Funzioni di prodotto generalizzate
In generale, potremmo aspettarci che l'uso delle funzioni integrate sarà più veloce per input piccoli, mentre per input grandi, una funzione appositamente costruita potrebbe essere più veloce. Inoltre, per un prodotto n-dimensionale generalizzato, tile
e repeat
non aiuterà, perché non hanno analoghi di dimensione superiore chiari. Quindi vale la pena indagare anche sul comportamento delle funzioni appositamente costruite.
La maggior parte dei test pertinenti appare all'inizio di questa risposta, ma qui ci sono alcuni dei test eseguiti su versioni precedenti di Python e numpy
per il confronto.
La cartesian
funzione definita in un'altra risposta era usata abbastanza bene per input più grandi. (È lo stesso della funzione chiamata cartesian_product_recursive
sopra.) Per confrontare cartesian
a dstack_prodct
, usiamo solo due dimensioni.
Anche in questo caso, il vecchio test ha mostrato una differenza significativa, mentre il nuovo test ne mostra quasi nessuno.
Vecchio test
>>> x, y = numpy.arange(1000), numpy.arange(1000)
>>> %timeit cartesian([x, y])
10 loops, best of 3: 25.4 ms per loop
>>> %timeit dstack_product(x, y)
10 loops, best of 3: 66.6 ms per loop
Nuovo test
In [10]: x, y = numpy.arange(1000), numpy.arange(1000)
In [11]: %timeit cartesian([x, y])
12.1 ms ± 199 µs per loop (mean ± std. dev. of 7 runs, 100 loops each)

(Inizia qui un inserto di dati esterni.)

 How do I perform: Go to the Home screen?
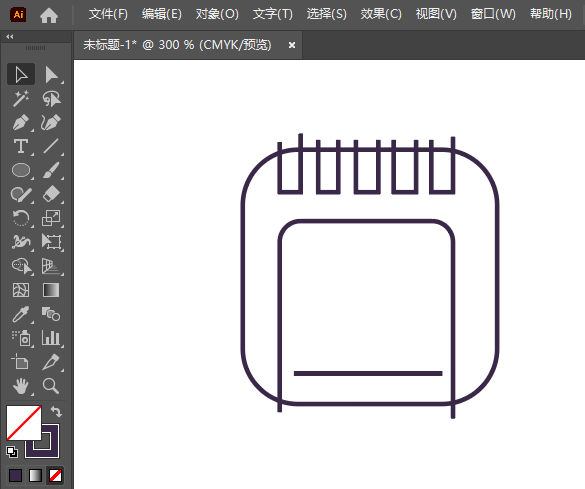point(49,15)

In [12]: %timeit dstack_product(x, y)
12.7 ms ± 334 µs per loop (mean ± std. dev. of 7 runs, 100 loops each)
Come prima, dstack_product
batte ancora cartesian
su scale più piccole.
Nuovo test ( vecchio test ridondante non mostrato )

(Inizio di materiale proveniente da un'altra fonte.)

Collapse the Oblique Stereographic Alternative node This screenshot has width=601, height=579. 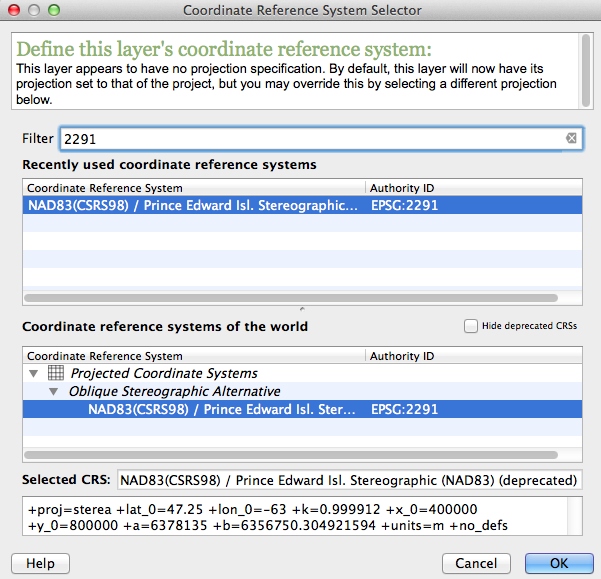click(57, 391)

In [13]: x, y = numpy.arange(100), numpy.arange(100)
In [14]: %timeit cartesian([x, y])
215 µs ± 4.75 µs per loop (mean ± std. dev. of 7 runs, 1000 loops each)

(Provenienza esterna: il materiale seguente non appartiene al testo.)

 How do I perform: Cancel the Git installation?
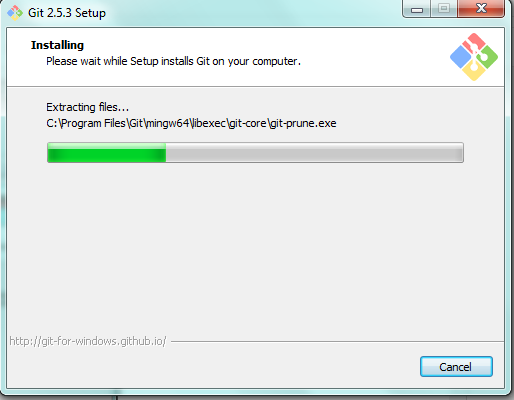[456, 367]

In [15]: %timeit dstack_product(x, y)
65.7 µs ± 1.15 µs per loop (mean ± std. dev. of 7 runs, 10000 loops each)
Queste distinzioni sono, penso, interessanti e meritevoli di essere registrate; ma alla fine sono accademici. Come hanno mostrato i test all'inizio di questa risposta, tutte queste versioni sono quasi sempre più lente di quelle cartesian_product
definite all'inizio di questa risposta, che è di per sé un po 'più lenta delle implementazioni più veloci tra le risposte a questa domanda.